Les chauffeurs Uber sont des « travailleurs » (« workers »)
Pour la Cour,
« le service de transport effectué par les chauffeurs pour les passagers passant par l’application Uber est très étroitement défini et contrôlé par Uber. Les conducteurs sont dans une position de subordination et de dépendance par rapport à Uber telle qu’ils n’ont pas ou peu la capacité à améliorer leur situation économique grâce à leurs compétences professionnelles ou entrepreneuriales. Leur seule façon d’augmenter leurs revenus est de travailler plus longtemps tout en respectant constamment les mesures de performance d’Uber »… « Les chauffeurs ont été considérés à juste titre comme des « travailleurs », et ce pendant « toute période pendant laquelle le conducteur est connecté à l’application Uber sur le territoire sur lequel le conducteur est autorisé à opérer et est prêt et disposé à accepter des voyages ». « En se connectant à l’application, un chauffeur est considéré comme un travailleur avec un contrat ».
Mais qu’est-ce qu’être « travailleur » ?
Le statut de « travailleur » au Royaume-Uni
Il faut dire que le Royaume-Uni a depuis 1996 trois statuts d’emploi : salarié (« employee »), « travailleur » (« worker ») et indépendant (« self-employed »).
Les workers sont ainsi un statut intermédiaire, dont d’ailleurs le syndicat, les TUC (Trades Union Congress), demande la suppression, dans lequel les travailleurs n’ont pas de contrat de travail mais sont subordonnés à l’employeur par une autre forme de contrat (non écrit dans le cas d’Uber), un contrôle étroit et une dépendance économique, sans marge de négociation avec le passager. Ce statut leur assure le droit à un salaire minimum, à une durée du travail maximale hebdomadaire, aux congés payés, à la protection contre les discriminations et à celle des lanceurs d’alerte. Mais ils ne bénéficient pas de congés maladie et maternité, d’indemnités de licenciement ni de chômage, ni de droit à la retraite.

[Contenus enregistrés]
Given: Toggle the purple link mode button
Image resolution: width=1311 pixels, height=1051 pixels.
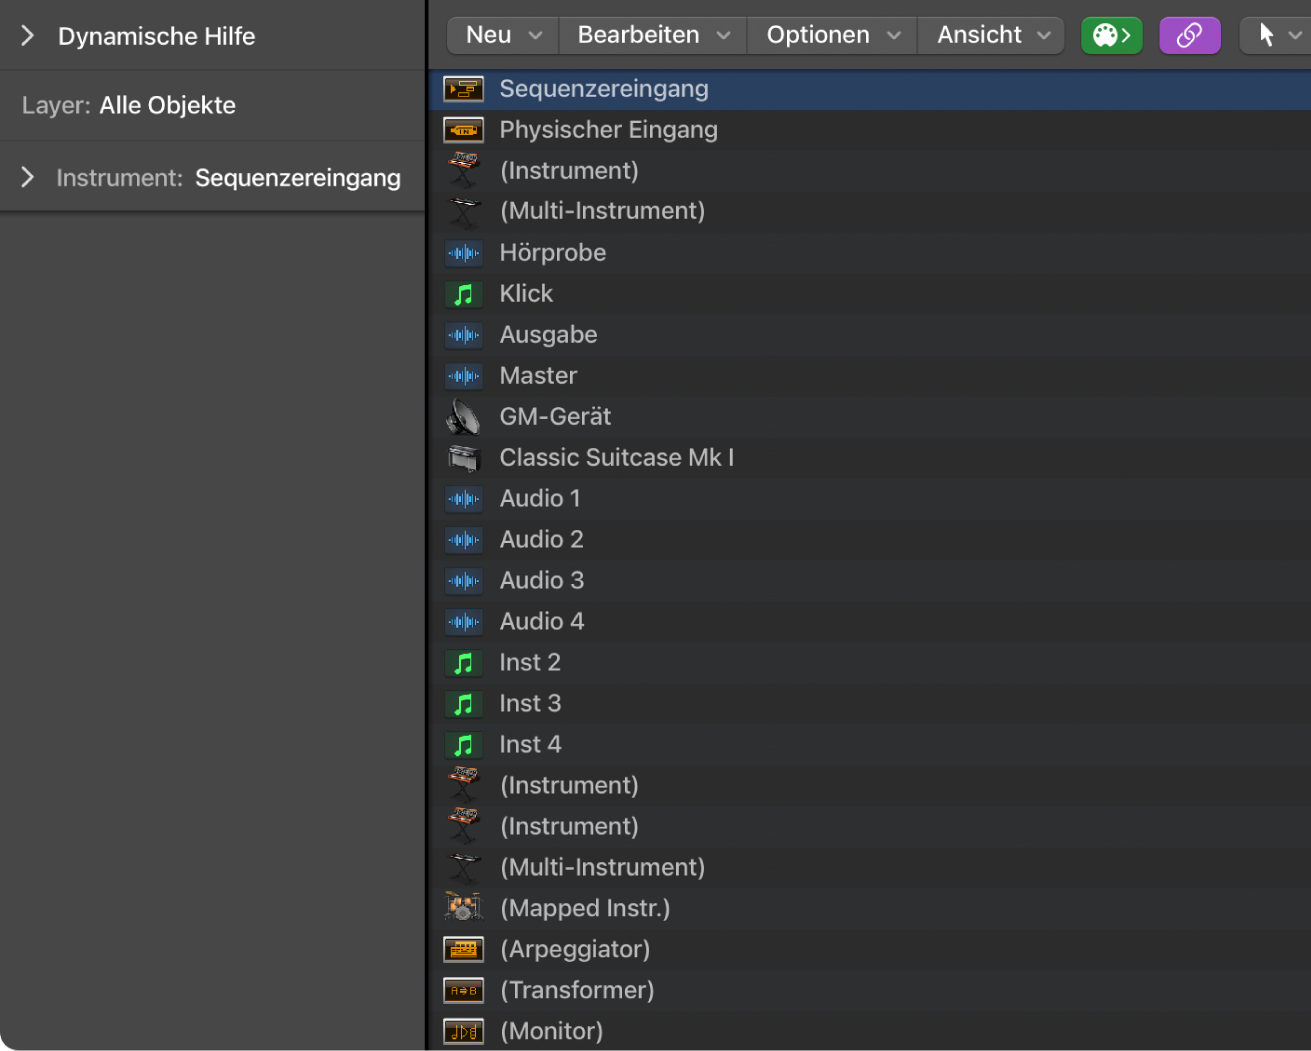Looking at the screenshot, I should click(x=1189, y=34).
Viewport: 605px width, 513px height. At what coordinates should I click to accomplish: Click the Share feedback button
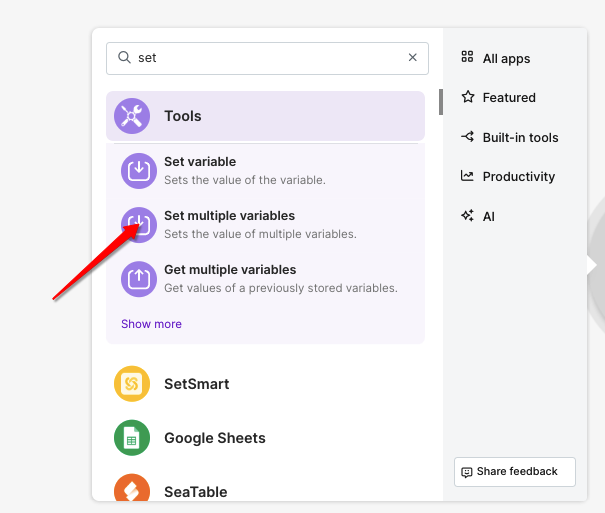[514, 472]
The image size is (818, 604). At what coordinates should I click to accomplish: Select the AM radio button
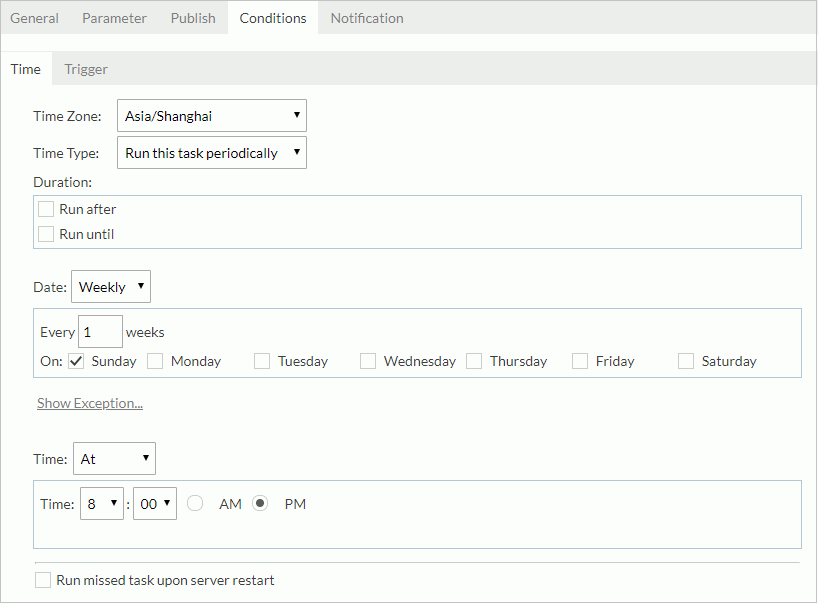click(x=196, y=504)
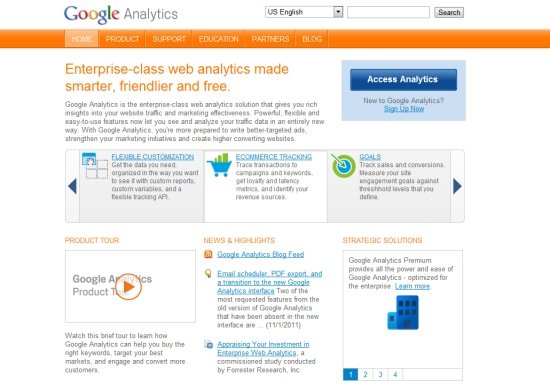This screenshot has width=550, height=391.
Task: Open the PRODUCT navigation tab
Action: (122, 39)
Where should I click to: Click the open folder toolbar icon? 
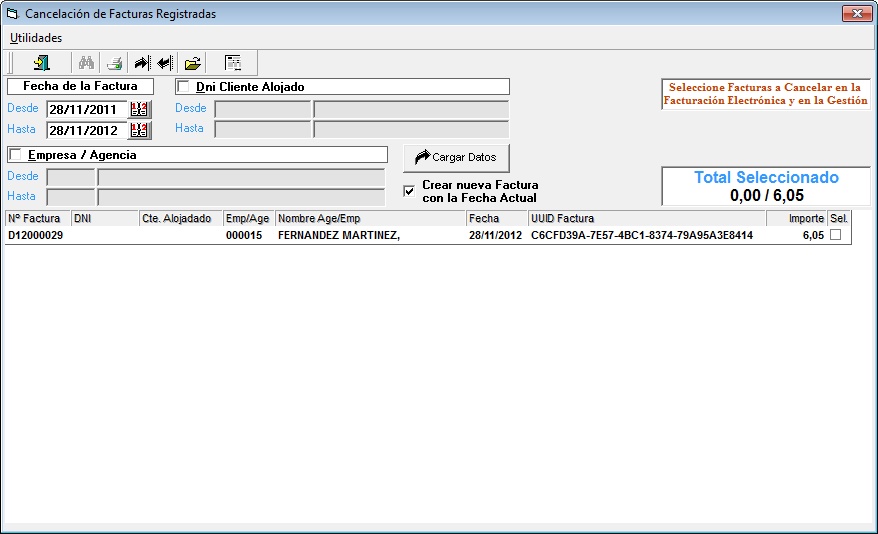tap(192, 63)
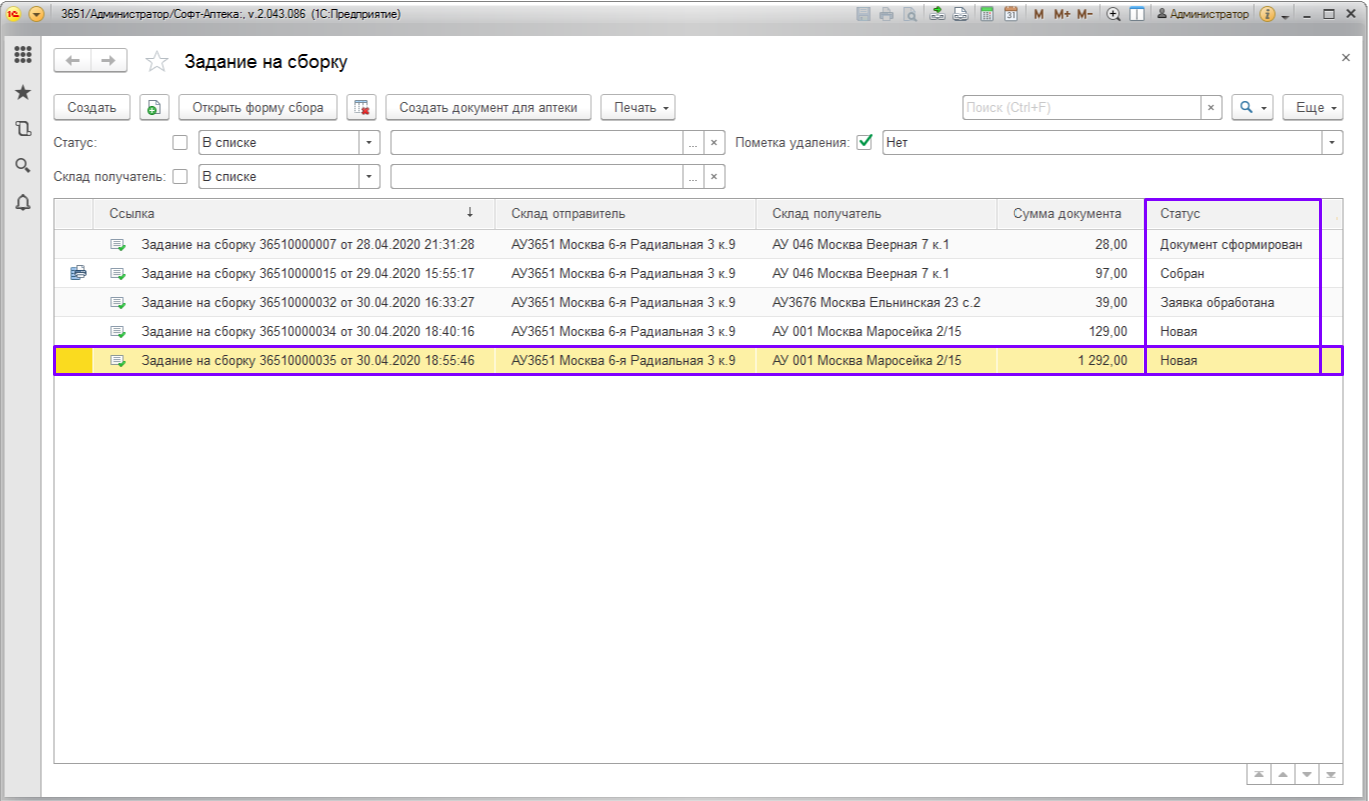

● Objectif de l'exercice: Poursuivez, s'il vous plaît, le texte sur le statut de « travailleur » des chauffeurs Uber au Royaume-Uni, à partir de sa dernière phrase.

● Résultat attendu:
Les conséquences de la décision de la Cour suprême
Les chauffeurs britanniques plaignants d’Uber peuvent donc ne plus être considérés comme des indépendants mais comme des « travailleurs » et ils peuvent demander une compensation financière à Uber. Les autres chauffeurs Uber pouvaient demander à bénéficier de cette décision ; ils sont 60 000 en Grande-Bretagne ! Aussi Uber a très vite accepté de considérer ses chauffeurs comme des « travailleurs » et va leur assurer le salaire horaire minimum local (10,18 €), des congés payés, en plus de la couverture santé dont ils bénéficient déjà et ils pourront cotiser à un plan d’épargne retraite. D’autres plateformes pourraient être soumises aux mêmes règles. C’est donc toute l’économie des plateformes qui est touchée par cette décision de la Cour suprême britannique.
En conclusion provisoire
Cette décision britannique au plus haut niveau est donc très importante puisqu’elle oblige les plateformes à revoir complètement leur modèle économique. Elle ouvre cependant une voie qui est différente de celle vers laquelle semble se diriger la France. Comme l’a montré le rapport Frouin [1], ses propositions ne s’orientent pas vers la création d’un 3ème statut, qui « remplacerait une frontière floue par deux frontières qui le seraient autant » et dont les syndicats non plus ne veulent pas, mais vers la détermination de garanties et de protection sociale, de capacités d’être représentés et d’accès à des négociations collectives pour chaque secteur d’activité concerné.
Références
- Supreme court ok UK – Uber and others vs Aslam and others – 19 février 2021 :
https://www.supremecourt.uk/cases/uksc-2019-0029.html
- Sénat – Le statut des travailleurs des plateformes numériques – Étude de législation comparée n° 288 – juillet 2019 :
http://www.senat.fr/.../...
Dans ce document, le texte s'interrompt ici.